Горло изнутри будто покрылось волдырями. Гермиона закашлялась, на глазах выступили слезы, мир вокруг бешено завращался, врываясь в сознание проблесками неяркого света.
— Одевайтесь скорее, Драко! — произнес Флитвик.
Серебристые обои на стенах, темно-зеленые бархатные шторы, знамя Слизерина рядом с листком расписания седьмого курса. В поле зрения Гермионы Малфой с голым торсом на ходу застегивал брюки.
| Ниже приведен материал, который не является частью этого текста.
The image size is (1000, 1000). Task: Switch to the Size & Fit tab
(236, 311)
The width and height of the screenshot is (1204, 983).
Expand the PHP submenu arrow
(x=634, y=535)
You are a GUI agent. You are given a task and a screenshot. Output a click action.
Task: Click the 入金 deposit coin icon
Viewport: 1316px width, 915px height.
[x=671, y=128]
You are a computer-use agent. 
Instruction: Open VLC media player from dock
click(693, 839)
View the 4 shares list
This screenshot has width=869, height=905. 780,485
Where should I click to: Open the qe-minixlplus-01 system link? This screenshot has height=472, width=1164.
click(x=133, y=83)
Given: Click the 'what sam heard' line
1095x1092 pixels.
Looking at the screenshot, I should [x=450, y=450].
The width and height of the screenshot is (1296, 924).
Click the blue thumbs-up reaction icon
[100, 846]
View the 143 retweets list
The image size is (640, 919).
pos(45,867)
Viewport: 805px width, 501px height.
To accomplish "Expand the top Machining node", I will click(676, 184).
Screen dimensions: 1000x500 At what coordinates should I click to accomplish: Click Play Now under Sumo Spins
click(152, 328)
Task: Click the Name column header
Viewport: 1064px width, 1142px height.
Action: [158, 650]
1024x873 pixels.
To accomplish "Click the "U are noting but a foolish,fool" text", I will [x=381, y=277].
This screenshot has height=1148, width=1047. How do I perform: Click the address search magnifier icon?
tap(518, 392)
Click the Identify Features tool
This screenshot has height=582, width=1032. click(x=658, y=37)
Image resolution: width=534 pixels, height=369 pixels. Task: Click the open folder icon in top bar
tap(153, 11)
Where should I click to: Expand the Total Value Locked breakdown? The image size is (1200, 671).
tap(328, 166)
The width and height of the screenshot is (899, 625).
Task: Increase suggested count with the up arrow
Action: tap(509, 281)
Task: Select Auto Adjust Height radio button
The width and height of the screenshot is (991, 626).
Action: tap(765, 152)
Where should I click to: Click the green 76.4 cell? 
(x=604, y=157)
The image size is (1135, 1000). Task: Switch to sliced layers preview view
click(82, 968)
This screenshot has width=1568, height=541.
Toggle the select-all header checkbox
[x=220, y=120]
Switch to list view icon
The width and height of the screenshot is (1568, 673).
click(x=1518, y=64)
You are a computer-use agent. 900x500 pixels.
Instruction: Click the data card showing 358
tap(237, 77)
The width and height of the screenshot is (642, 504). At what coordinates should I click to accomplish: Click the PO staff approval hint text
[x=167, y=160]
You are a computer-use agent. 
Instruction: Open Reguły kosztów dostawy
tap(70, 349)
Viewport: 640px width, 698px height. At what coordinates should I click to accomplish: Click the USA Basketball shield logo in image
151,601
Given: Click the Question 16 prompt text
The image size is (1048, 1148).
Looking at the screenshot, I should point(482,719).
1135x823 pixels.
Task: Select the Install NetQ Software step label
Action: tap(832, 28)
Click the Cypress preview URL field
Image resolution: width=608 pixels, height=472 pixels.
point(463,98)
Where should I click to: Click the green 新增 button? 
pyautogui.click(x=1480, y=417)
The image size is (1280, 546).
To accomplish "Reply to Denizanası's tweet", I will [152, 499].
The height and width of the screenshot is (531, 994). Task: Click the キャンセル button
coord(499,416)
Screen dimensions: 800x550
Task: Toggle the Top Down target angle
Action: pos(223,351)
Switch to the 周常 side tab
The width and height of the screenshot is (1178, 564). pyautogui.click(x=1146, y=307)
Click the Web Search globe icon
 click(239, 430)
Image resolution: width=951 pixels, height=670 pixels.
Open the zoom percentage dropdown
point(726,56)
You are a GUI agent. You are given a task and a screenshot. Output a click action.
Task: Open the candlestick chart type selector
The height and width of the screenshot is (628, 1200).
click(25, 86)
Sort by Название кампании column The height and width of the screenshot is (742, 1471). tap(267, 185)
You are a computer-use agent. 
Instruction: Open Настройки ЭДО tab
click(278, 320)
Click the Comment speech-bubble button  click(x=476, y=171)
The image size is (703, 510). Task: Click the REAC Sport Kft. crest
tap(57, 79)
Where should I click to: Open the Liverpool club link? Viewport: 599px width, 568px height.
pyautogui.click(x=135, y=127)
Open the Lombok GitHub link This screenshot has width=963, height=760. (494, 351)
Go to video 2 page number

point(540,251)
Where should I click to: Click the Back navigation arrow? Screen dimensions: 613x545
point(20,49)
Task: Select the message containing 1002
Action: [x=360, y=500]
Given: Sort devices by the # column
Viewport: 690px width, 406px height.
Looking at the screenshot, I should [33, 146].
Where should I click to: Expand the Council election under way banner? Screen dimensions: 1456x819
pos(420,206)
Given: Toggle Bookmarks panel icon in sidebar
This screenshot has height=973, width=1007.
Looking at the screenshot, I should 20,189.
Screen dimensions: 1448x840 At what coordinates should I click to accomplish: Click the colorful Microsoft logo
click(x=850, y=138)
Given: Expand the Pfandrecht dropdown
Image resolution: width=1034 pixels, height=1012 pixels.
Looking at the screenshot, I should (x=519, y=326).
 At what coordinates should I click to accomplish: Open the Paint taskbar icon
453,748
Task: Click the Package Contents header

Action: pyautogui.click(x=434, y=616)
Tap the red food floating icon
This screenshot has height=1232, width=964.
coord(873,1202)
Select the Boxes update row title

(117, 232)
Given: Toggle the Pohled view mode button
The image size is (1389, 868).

Его спину украшала угольно-черная татуировка, но девушке не удалось ее разглядеть — слизеринец набросил на себя рубашку.
— Что здесь происходит?
— Мисс Грейнджер, вы очнулись! Прекрасно. Вам, кхм, также необходимо одеться.
Гермиона заглянула под одеяло. Ее худшие опасения подтвердились — на ней не было одежды. С губ сорвался нервный смешок.
— По дороге Драко вам все объяснит, по возможности, одевайтесь скорее, — прокричал Флитвик и закрыл за собой дверь.
В комнате повисла тишина. Малфой зашнуровывал ботинки, уделяя исключительно все свое внимание обуви. Наконец, он закончил с одеждой, выпрямился и в упор посмотрел на бледную, испуганную Гермиону, прижимающую к груди одеяло — свою единственную защиту.
— Ты слышала, что сказал Флитвик? Одевайся, — слизеринец наклонился и кинул ей в лицо брюки.
— Почему я голая? Почему я в твоей постели? — чуть не плача, закричала Гермиона.
— А что два человека делают в постели обнаженные? Наверное, играют в шахматы, — голос Малфоя сочился ядом.